» **Materials provided**
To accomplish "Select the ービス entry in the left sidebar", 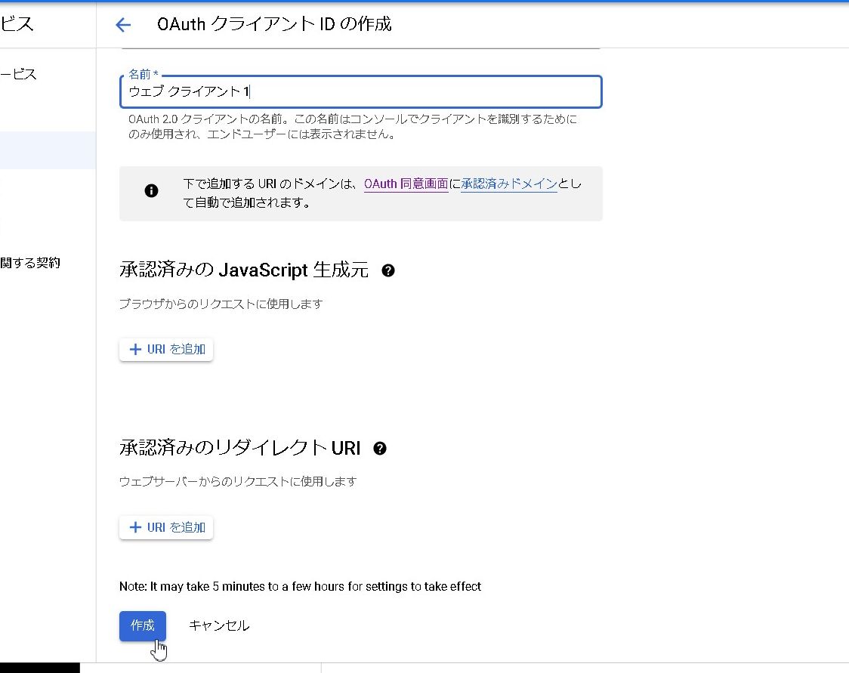I will pyautogui.click(x=19, y=74).
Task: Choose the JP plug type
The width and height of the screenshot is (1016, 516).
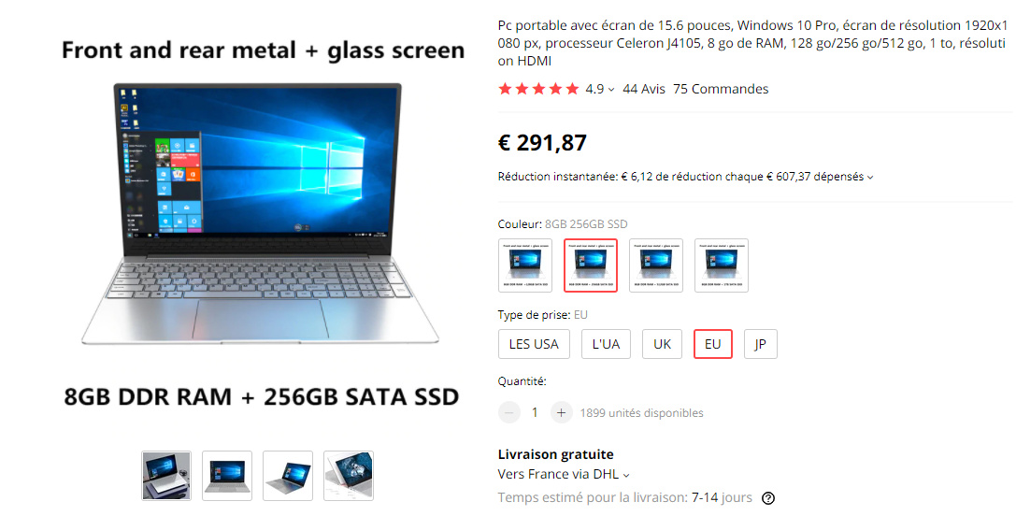Action: pyautogui.click(x=760, y=344)
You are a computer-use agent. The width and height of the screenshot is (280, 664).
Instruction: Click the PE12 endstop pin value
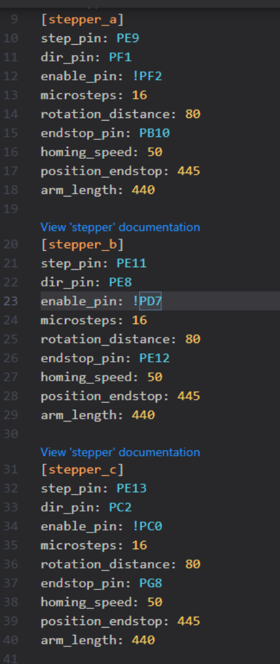pos(155,358)
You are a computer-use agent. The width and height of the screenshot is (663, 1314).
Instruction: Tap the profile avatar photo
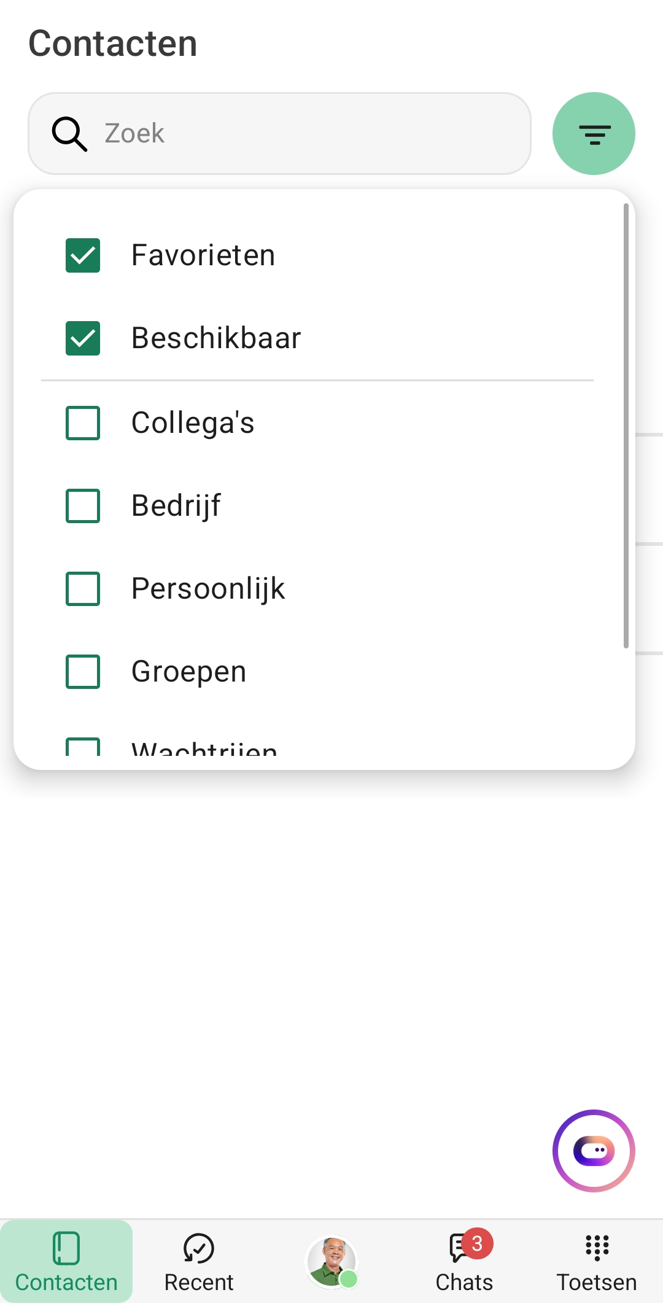tap(332, 1261)
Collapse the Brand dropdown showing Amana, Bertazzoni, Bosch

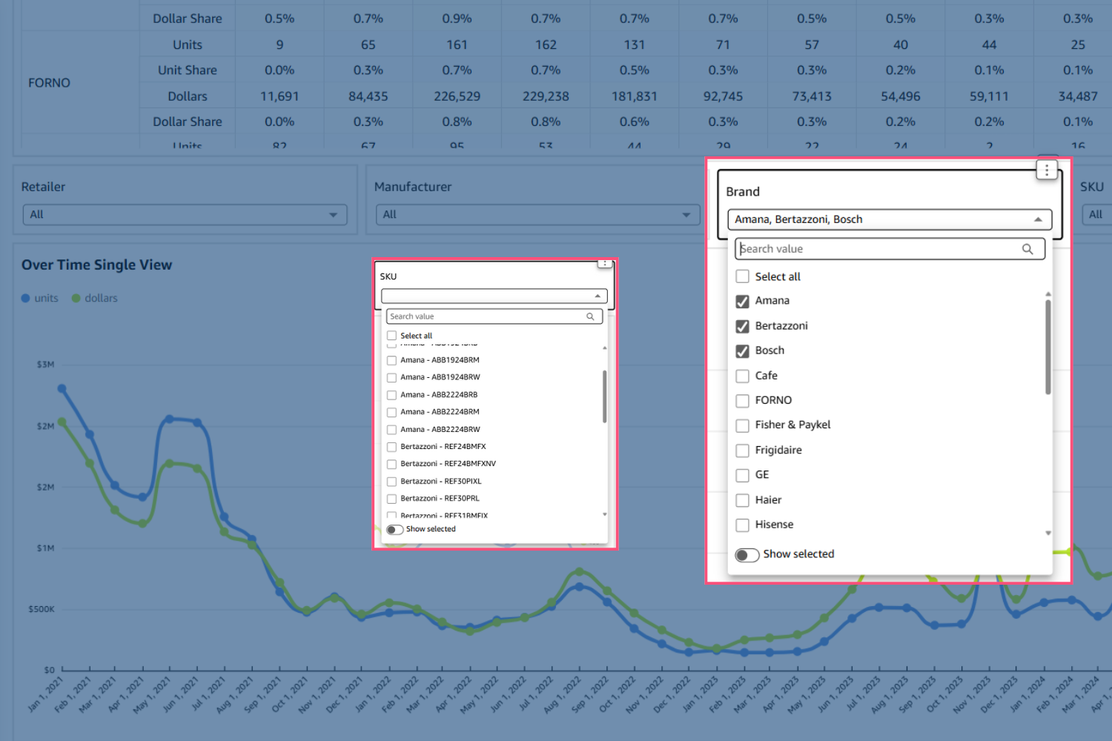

» **Brief**
The lines to copy run from the line containing "is (663, 1314)." through the end of the data above; copy exactly those, minus the pictures.

» **Solution to this exercise**
You are a computer-use agent. The width and height of the screenshot is (663, 1314).
Instruction: Tap the profile avatar photo
tap(332, 1261)
Collapse the Brand dropdown showing Amana, Bertazzoni, Bosch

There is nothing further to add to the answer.